Injury or surgery in a predisposed individual can result in an abnormally large scar. A hypertrophic scar is inappropriately large but remains confined to the wound site and in time regresses; a keloid extends beyond the margins of injury and usually is constant and stable without any tendency to subside. There are histologic differences between hypertrophic scars and keloids. Keloids are often symptomatic, and complaints arise because of tenderness, pain, and hyperesthesia, particularly in the early stages of development. Keloids are most common on the shoulders and chest, but they may occur on any skin surface. Blacks are more susceptible and sometimes are victims of facial keloids. Some patients with cystic acne of the back and chest form numerous keloidal scars.

Treatment.

There is no routinely effective therapy for all keloids, but a variety of treatment methods exists, including intralesional steroid injection, surgical correction, cryotherapy, compression therapy, and irradiation.

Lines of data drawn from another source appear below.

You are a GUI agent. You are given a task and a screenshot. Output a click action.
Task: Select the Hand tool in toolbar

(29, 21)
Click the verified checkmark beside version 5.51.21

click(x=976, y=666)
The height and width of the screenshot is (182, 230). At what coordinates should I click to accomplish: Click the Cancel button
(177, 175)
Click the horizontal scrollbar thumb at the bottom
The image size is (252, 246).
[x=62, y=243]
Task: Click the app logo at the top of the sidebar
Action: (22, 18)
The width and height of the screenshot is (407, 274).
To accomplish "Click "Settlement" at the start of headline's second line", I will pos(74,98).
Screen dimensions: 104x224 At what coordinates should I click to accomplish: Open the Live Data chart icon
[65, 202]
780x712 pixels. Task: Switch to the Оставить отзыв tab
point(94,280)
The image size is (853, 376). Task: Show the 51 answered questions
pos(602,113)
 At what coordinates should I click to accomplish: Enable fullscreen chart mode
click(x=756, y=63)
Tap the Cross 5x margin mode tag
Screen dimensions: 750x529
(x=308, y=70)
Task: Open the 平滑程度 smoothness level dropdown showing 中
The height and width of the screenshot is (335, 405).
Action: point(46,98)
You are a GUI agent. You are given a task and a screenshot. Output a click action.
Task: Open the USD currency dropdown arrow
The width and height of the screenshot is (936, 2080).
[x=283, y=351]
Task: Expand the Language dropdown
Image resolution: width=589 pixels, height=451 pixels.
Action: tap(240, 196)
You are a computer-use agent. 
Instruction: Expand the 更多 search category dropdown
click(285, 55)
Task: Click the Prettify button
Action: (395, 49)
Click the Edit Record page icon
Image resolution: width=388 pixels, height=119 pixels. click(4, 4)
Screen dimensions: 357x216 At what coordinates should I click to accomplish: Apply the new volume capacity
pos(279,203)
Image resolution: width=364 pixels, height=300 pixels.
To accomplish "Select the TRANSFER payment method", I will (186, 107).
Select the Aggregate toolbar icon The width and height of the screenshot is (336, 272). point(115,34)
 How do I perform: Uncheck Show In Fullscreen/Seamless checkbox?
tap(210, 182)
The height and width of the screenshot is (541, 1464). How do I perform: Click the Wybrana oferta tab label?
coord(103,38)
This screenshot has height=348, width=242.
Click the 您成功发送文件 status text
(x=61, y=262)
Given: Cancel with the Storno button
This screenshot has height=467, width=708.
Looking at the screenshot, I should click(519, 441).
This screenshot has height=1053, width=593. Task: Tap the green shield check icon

Intralesional steroid injections.

Fresh, small, and narrow lesions are treated with intralesional injections of corticosteroids at least once every 4 weeks. When the lesion shrinks to near the skin surface, the frequency and concentration of injections should be decreased to avoid overcompensation and telangiectasia. Inducing atrophy with an intralesional injection of triamcinolone acetonide (Kenalog) 10 to 40 mg/ml is adequate for most small lesions.

Surgery and intralesional steroid injections.

Surgical removal alone is associated with a 55% to 100% recurrence rate, but better results are realized when intralesional steroids are used following surgery. A typical treatment program involves injecting triamcinolone acetonide 10 to 40 mg/ml into the wound edges after excision. Treatment of the healed site is repeated at 2- to 4-week intervals.

Cryotherapy.

In one study, cryotherapy with a hand-held liquid nitrogen spray unit resulted in complete flattening in 73% of keloids, most of which were less than 2 years old. At each treatment session, the entire lesion was treated with two or three freeze-thaw cycles. Lesions required 2 to 10 treatment.

Silastic gel sheeting.

Chronic hypertrophic and keloid scars respond to silicone gel sheeting (e.g., Sil-K, Epi-Derm). These dressings can also prevent keloids from recurring after surgery. In a controlled analysis of fresh surgical incisions, silicone gel sheeting significantly inhibited the formation of hypertrophic scars. Sheeting is used for at least 12 hours daily for 2 months.

Compression.

Very wide scars or those that can be treated easily with pressure are subjected to compression therapy. Compression devices can be fabricated to treat any area.

Radiation therapy with surgery.

Different protocols are reported. Radiation is usually given within 24 hours after surgery to subdue the second-generation fibroblasts. The response rate varies between 92% and 73%. Irradiation at a later time.